I could be considered an international student (though SFE considers me to be a home student) because I moved from abroad to go to uni. In my flat were two Cypriot twins who never talked to us. They actually used to leave notes on the kitchen table to complain about things rather than talk to us, which I personally just found unbearably rude. Their English was fine, one of them was actually studying English and the other Biochemistry. To get into uni you have to take an English test anyway, so it's actually hard to be bad at English and still manage to take a test (including conversational/oral skills) and do well enough.
They didn't stay in their rooms all the time (when they did it you could tell because they had rooms next to each other and would often speak loudly/shout rather than go into the other person's room, and I was opposite them in the corridor), they often brought people back if they were home or went to their places... all of their friends were Greek.

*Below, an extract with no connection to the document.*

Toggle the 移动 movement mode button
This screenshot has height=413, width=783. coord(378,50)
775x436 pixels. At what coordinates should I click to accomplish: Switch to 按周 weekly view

Seems kind of sad to me to come here and not interact with anybody but those you could speak to at home. Though this is obviously anecdotal and doesn't mean anything, from what I've seen, it's an unfortunately accurate stereotype. It's also really difficult to just go over and start speaking to an international student when they're speaking in their native language with a group of people from their country
It's hard enough to just walk over to a group that seem to already know each other and introduce yourself, let alone when talking to them would mean that they had to speak in your language rather than their own.
That said, keeping an open mind is the best policy. I wouldn't want to have it in my head that all International students are like this, espeically seeing as personally I'd find it really interesting to speak to people from other places and would like to have more International friends.